BC Safety Authority recommendations in fatal mill fire focus on dust
A B.C. safety agency has urged changes for sawmill owners and to the fire and electrical codes in an effort to mitigate the risks posed by explosive levels of wood dust and to avoid the kind of explosion that killed two mill workers last year.
The BC Safety Authority, which oversees the safe installation and operation of equipment and administers B.C.’s Safety Standards Act, made nine recommendations in a report Tuesday about wood dust.
They include recommending that the Canadian Standards Association classify wood dust as combustible, with improvements to the requirements around natural gas and propane codes.
“Wood dust can have explosion and fire hazard characteristics similar to other known dusts that are identified as combustible dusts in the Canadian Electrical Code,” the report said.
The report noted the U.S. Occupational Safety and Health Administration has classified fine wood dust as having “strong explosion” characteristics.
“Wood dust and potential ignition sources exposed to wood dust are required to be managed. Locations where wood dust accumulates or is suspended in atmosphere are considered hazardous locations.”

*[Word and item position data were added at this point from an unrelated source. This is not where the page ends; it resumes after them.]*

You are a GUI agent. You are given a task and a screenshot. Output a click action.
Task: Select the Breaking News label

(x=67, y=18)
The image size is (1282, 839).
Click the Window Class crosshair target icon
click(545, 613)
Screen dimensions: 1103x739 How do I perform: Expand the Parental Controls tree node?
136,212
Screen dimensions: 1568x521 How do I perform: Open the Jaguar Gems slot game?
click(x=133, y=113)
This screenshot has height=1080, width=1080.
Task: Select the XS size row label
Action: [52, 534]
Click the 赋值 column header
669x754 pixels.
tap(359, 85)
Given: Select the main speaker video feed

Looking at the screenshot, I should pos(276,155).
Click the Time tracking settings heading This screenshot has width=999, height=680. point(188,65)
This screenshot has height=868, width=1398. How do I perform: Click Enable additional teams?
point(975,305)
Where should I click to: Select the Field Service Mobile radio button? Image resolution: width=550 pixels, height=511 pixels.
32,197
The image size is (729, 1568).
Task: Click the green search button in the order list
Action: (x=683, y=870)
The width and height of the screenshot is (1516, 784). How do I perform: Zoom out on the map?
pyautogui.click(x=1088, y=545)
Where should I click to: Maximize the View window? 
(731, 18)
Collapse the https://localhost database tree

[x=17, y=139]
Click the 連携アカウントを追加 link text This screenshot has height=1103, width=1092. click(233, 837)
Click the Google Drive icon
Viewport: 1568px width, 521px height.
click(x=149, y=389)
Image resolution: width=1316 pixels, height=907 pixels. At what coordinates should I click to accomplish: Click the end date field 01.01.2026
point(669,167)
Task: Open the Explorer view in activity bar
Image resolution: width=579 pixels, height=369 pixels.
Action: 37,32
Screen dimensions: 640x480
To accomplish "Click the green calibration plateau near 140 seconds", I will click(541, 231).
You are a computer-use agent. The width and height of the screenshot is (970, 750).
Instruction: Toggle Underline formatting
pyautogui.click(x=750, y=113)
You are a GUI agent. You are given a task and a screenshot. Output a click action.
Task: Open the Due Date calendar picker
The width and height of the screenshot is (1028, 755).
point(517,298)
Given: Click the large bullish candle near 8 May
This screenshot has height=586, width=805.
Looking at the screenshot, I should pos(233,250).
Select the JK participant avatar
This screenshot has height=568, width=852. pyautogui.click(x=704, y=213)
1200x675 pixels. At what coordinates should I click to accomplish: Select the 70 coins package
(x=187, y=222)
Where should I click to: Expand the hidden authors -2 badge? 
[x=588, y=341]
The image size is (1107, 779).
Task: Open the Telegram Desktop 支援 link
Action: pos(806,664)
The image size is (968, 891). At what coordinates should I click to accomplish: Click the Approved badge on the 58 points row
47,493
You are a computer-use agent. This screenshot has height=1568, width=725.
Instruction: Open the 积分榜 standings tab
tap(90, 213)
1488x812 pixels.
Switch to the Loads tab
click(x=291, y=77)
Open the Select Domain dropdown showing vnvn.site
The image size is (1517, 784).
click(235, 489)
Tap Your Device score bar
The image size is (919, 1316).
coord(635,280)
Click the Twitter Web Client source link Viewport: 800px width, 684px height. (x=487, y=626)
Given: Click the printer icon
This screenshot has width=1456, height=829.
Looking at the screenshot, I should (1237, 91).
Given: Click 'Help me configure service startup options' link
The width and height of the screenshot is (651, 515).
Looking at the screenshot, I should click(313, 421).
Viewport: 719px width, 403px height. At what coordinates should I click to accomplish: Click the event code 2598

The BC Safety Authority investigation followed an explosion and fire last year that killed two sawmill workers and injured 20 others at Babine Forest Products on Jan. 20, 2012 near Burns Lake, in B.C.’s north-central Nechako region.
The tragedy — the first of two fatal mill explosions in 2012 — destroyed the Babine mill and killed employees Robert Luggie, 45, and Carl Charlie, 42.
An investigation already conducted by WorkSafe BC blamed the incident on dry wood dust, which had accumulated from pine-beetle killed wood and was ignited by machine parts.
“Our aim was to conduct a thorough investigation and learn all we could to prevent the recurrence of similar incidents,” Greg Paddon, the group’s director of technical programs, said in a media release.
“Now we can use that knowledge to initiate improvements toward the management of safety risks.”
For mill operators, the authority recommended qualified professionals should identify areas in sawmills with dust hazards that could catch fire, and mills should develop better ways to manage that dust.
The fire commissioner should publish a list of qualifications professionals must meet if they want to identify wood dust and explosion hazards, states the report.
The report’s recommendations are directed at mill owners and operators, the Office of the Fire Commissioner in B.C., as well as the Canadian Standards Association.
Babine Forest Products said in a media release it hasn’t analyzed the report, but the safety agency’s work will ensure sawmills are safer in the future.
At the time of the blast, it added, the company had equipment designed to reduce wood dust, but “the scope of the hazard was not fully understood.”
The new mill, announced in early December, will include state-of-the-art equipment to collect wood dust at its source, stated the company.
“It will have equipment, building and floor plans designed to facilitate cleanup and reduce areas where wood dust can accumulate.”
Last year’s second fatal mill explosion took place in April at the Lakeland Mills in Prince George, B.C., killing Alan Little, 43 and Glenn Roche, 46. Many others were seriously injured in the tragedy.
In November, WorkSafe BC asked Crown counsel for a review of whether companies and individuals violated the Workers Compensation Act.
Spokeswoman Roberta Ellis said at the time that prosecutions under the act could result in maximum fines of $652,000 and jail terms of up to six months.
An earlier RCMP investigations ruled out criminal negligence in both explosions.
The BC Safety Authority said it wasn’t releasing its full report because Crown counsel is currently reviewing a referral on the mill explosion from WorkSafe BC, the agency that enforces workers’ safety.